#### [Goal 1]
In the records, starting at the line containing "heating [944, 1687]" and ending with the last line of the records, replace "following" with "next" and leave everything else unchanged. Return only those lines.

#### [Text section]
Converting USB-C Speed to USB-A

You may have read about my issues booting my Dell r710 in another thread. My frustration has led me to consider just scrubbing the entire box and installation a fresh OS. The biggest issue I have is that I have nearly 13Tb of data I would hate to lose.

So, I'm thinking of buying an external HDD with up to 18Tb storage to back up my data.

Technology never stands still. So, external HDD drives with lots of storage can be had, but they all now sport USB-C connectors and my Dell has only USB-A. The server onlhy supports USB 1.1 and 2.0.

This means a) I'd have a use an adapter to connect the external drives, and b) transfer performance would be in the toilet (USB 2.0 = 480 Mbps; USB 3.x = 5 Gbps or greater). So, without trying the math, I can see that backing up 13Tb of data would take a week or more. Double that, to restore.

Ugh.

Alternatives? Suggestions?

Not addressing fast transfer question but would definately recommend that you do some sort of backup if data is critical. Only have <2tb and it is backed up on 4 different removable drives. Where I worked asked the office manager if backups were being done. Proud response with smile was they are having issues with C drive (Windows) but were backing up to D drive. Smile dissappeared when informed them that D was just a partition on the C drive in their computer. Once deleted some critical data on machine that was also backed up on a removable drive while doing some configuration. Then oops dropped the removeable drive (had glass platters) all gone.

#### [Dataset entries]
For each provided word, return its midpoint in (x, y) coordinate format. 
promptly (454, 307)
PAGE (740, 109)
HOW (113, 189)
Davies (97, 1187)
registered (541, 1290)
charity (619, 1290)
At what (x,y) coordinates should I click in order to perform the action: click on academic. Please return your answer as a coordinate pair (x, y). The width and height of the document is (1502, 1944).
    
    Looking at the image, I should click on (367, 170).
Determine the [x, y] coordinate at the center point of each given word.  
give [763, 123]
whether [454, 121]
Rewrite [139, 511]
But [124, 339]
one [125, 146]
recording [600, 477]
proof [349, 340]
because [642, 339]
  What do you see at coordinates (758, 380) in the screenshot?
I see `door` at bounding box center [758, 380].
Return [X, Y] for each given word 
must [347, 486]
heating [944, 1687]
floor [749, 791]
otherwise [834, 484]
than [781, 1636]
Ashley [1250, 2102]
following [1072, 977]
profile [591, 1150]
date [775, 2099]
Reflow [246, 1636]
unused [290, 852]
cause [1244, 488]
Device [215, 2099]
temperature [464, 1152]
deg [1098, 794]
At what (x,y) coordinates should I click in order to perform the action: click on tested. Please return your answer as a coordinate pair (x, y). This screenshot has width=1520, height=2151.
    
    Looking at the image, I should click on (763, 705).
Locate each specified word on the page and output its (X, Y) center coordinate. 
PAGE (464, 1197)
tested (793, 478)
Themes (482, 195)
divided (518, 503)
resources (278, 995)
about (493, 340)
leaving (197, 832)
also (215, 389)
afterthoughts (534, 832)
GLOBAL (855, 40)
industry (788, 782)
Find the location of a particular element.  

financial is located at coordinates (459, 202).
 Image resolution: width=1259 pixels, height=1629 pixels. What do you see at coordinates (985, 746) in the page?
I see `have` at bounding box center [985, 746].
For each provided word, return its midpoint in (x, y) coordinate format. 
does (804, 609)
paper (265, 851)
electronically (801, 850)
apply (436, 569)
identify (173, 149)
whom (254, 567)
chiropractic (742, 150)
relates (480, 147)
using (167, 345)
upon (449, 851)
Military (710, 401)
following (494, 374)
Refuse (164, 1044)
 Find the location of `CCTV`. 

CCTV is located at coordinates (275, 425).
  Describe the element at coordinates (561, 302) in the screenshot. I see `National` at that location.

#### [Goal 2]
According to the post about converting USB-C speed to USB-A, which USB versions does the Dell server support?

#### [Full output 1]
heating [944, 1687]
floor [749, 791]
otherwise [834, 484]
than [781, 1636]
Ashley [1250, 2102]
next [1072, 977]
profile [591, 1150]
date [775, 2099]
Reflow [246, 1636]
unused [290, 852]
cause [1244, 488]
Device [215, 2099]
temperature [464, 1152]
deg [1098, 794]
At what (x,y) coordinates should I click in order to perform the action: click on tested. Please return your answer as a coordinate pair (x, y). This screenshot has width=1520, height=2151.
    
    Looking at the image, I should click on (763, 705).
Locate each specified word on the page and output its (X, Y) center coordinate. 
PAGE (464, 1197)
tested (793, 478)
Themes (482, 195)
divided (518, 503)
resources (278, 995)
about (493, 340)
leaving (197, 832)
also (215, 389)
afterthoughts (534, 832)
GLOBAL (855, 40)
industry (788, 782)
Find the location of a particular element.  

financial is located at coordinates (459, 202).
 Image resolution: width=1259 pixels, height=1629 pixels. What do you see at coordinates (985, 746) in the page?
I see `have` at bounding box center [985, 746].
For each provided word, return its midpoint in (x, y) coordinate format. 
does (804, 609)
paper (265, 851)
electronically (801, 850)
apply (436, 569)
identify (173, 149)
whom (254, 567)
chiropractic (742, 150)
relates (480, 147)
using (167, 345)
upon (449, 851)
Military (710, 401)
next (494, 374)
Refuse (164, 1044)
 Find the location of `CCTV`. 

CCTV is located at coordinates (275, 425).
  Describe the element at coordinates (561, 302) in the screenshot. I see `National` at that location.

#### [Full output 2]
USB 1.1 and 2.0.